Input for this task:
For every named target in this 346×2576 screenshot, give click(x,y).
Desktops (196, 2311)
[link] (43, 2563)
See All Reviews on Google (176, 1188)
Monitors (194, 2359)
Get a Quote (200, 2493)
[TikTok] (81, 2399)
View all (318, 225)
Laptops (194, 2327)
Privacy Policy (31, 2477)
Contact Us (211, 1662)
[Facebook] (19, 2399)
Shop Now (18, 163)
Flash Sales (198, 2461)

--

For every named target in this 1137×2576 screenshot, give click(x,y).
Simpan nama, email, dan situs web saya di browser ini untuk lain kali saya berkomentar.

What is expected:
Copy range, inclusive: the line holding "For every named target in this 346×2576" to the line holding "Flash Sales (198, 2461)". Reproduce exactly those lines of the records above and no others.

Completed task:
For every named target in this 346×2576 screenshot, give click(x,y).
Desktops (196, 2311)
[link] (43, 2563)
See All Reviews on Google (176, 1188)
Monitors (194, 2359)
Get a Quote (200, 2493)
[TikTok] (81, 2399)
View all (318, 225)
Laptops (194, 2327)
Privacy Policy (31, 2477)
Contact Us (211, 1662)
[Facebook] (19, 2399)
Shop Now (18, 163)
Flash Sales (198, 2461)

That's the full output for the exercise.